Fock around the clock

A couple of complaints to Ofcom were upheld recently. They concerned programmes originally shown after the 9.00pm watershed and subsequently repeated during the daytime. The Big Brother panto and an edition of Faking It, both of which contained lots of swearing, were accidentally broadcast during the day. The controllers apologised, and explained that the wrong tapes were used by mistake.

However, “Massah” John Beyer, the Black and White Minstrels fan who likens himself to St Paul, was having none of it:

The watershed is constantly being undermined.  Having programmes on for 24 hours a day, 7 days a week, is changing the ground rules with no corresponding response from the regulator.

So, an honest mistake by Channel 4? Or part of a sinister agenda by the Media Elite to undermine traditional Christian values and win souls for their master, Satan?

You decide.

JS:TO tour postponed

According to The Times today, pressure from “radical Christians” has forced the national tour of Jerry Springer: The Opera to be postponed, at least until after Christmas. Nearly a third of the venues withdrew on the wake of the Maggie’s Centres blackmail by Christian Voice. Clearly not all theatre directors reacted to the threats like Gwenda Hughes of the New Vic.

Council-run theatres were particularly susceptible, but the production company is being strongly supported by The Ambassador Theatre Group and The Theatre Royal in Plymouth (the starting venue).

Jon Thoday, head of the production company Avalon, said he was determined to continue:

It has become a crusade now. Perhaps that is the wrong word: it is more of a holy war.

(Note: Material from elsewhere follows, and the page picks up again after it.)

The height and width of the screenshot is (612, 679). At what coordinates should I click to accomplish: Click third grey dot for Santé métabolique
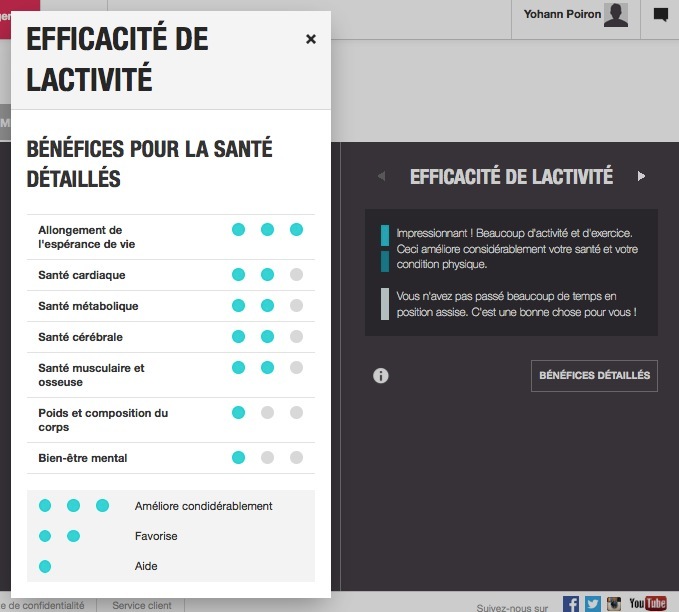point(296,306)
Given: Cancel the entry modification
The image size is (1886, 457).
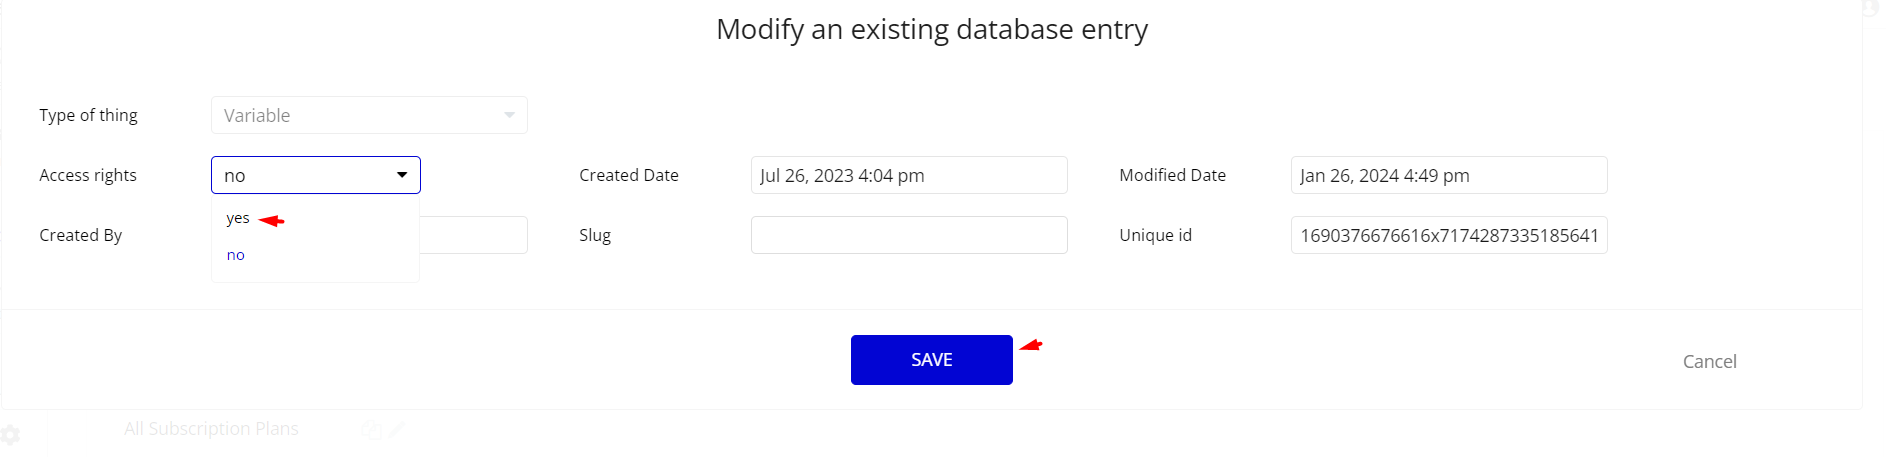Looking at the screenshot, I should pyautogui.click(x=1710, y=361).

Talking of which, Magnus Linklater makes a relevant comment in the same newspaper on Michael Howard trying to make an election issue out of abortion:

In Britain it was once possible to dismiss these groups as part of an irrelevant fringe. With the decline of mainstream religion, however, this country too is becoming fertile territory for the fundamentalists.They will seize on Mr Howard’s pronouncement, and use the backing of the Catholic Church to give extra weight to their own crude campaigning. One can only hope that Britain is too phlegmatic for the kind of tactics they favour. But Mr Howard and Cardinal Murphy-O’ Connor are doing their best to reverse the tradition.

Salman sense

Another good article in today’s Guardian, this one from Salman Rushdie. He starts by referring to his fatwa:

Now, 16 years later, religion is coming after us all, and even though most of us probably feel, as I once did, that we have other, more important concerns, we are all going to have to confront the challenge. If we fail, this particular fish may end up frying us.